No. Herod wasn’t any of those things. Herod was right. Herod thought Jesus was a threat, and he was absolutely right. Jesus was a threat to Herod. Jesus was, and is, a threat to all earthly power, all who rule by force and lies and trickery, all who would dominate others for their own gain and for the gain of their wealthy and powerful supporters. Herod was absolutely right to be so scared of Jesus that he would resort to mass murder, to a crime against humanity as we would call it today, in an attempt to get rid of him.

But how can that be? What is it about Jesus that makes him such a threat to those in power? Well, for Herod in Matthew’s story it was the fact that Jesus was indeed the promised one, the Messiah; and Herod thought that meant someone who would literally, in a worldly sense, take his kingdom away from him. I imagine that Herod thought that if this really were God’s Anointed One not even the military power of Imperial Rome could save him when this child grew up and came to claim his birthright.
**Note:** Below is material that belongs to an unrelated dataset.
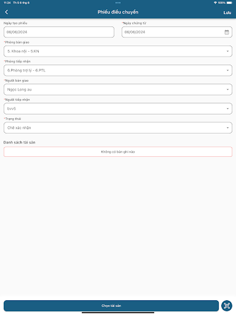Image resolution: width=236 pixels, height=315 pixels.
Task: Open the QR scan icon button
Action: tap(227, 306)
But remember my mantra about Bible stories not being only about others there and then but about us here and now too. What is this story about Herod’s fear of a helpless infant saying to us today, here and now? It says: Herod was right. It says all of the Herods of every time and place are right to fear God’s Anointed One. Why? Because He has a rightful claim on our ultimate allegiance, the allegiance that people of all times and places far too readily give to earthly powers and rulers instead.
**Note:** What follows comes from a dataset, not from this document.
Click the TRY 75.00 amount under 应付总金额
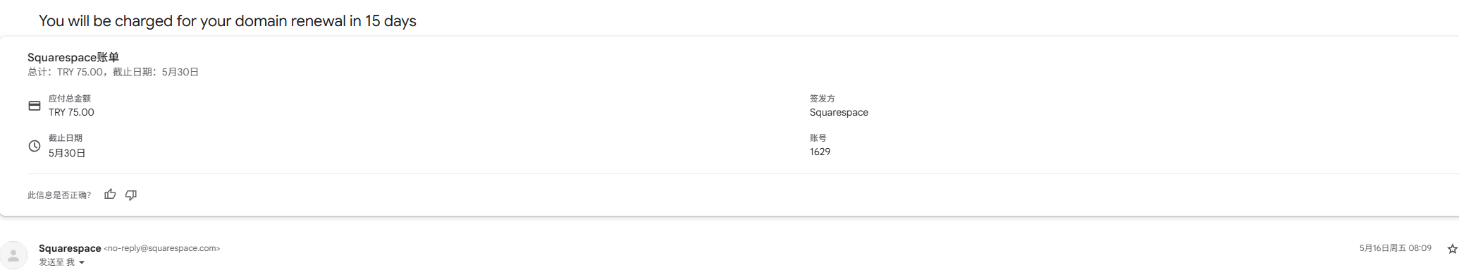tap(71, 112)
Throughout history rulers have tried to neutralize the threat that Jesus is to earthly power. Herod tried to deal with the threat by trying to kill Jesus while he was still a baby. He failed. Some thirty plus years later the Romans tried to deal with the threat by crucifying the adult Jesus. They failed. Some 300 years after that the Roman Emperor Constantine tried to deal with the threat by co-opting him. Constantine made the faith Jesus’ followers had created the official religion of the Empire. Constantine succeeded. With the establishment of Christianity as the religion of Empire Jesus ceased to be a threat to Empire. Or rather, Christianity ceased to be a threat to Empire. It became a tool of Empire. The Prince of Peace was put in the service of rule by violence; and the leaders of dominant world power today continue to co-opt Jesus for the purposes of Empire.
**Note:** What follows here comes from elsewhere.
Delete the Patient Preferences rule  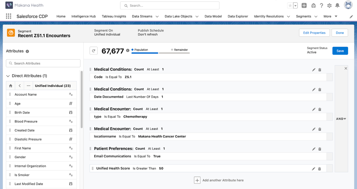pos(320,149)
But here’s the thing: They can co-opt Christianity, but they can never co-opt Jesus. Herod was right. Jesus, the real, living Son of God, the true Messiah, is a threat to established power. He demands and deserves our allegiance above any flag, above any nation. He calls us to build a world of peace and justice for all people, not a world of domination through violence. That is what Matthew’s story of the massacre of the infants says to us today. God spoke that first Christmas in Jesus, and Herod heard a profound threat. Herod was right. God is still speaking. Are we listening? Amen.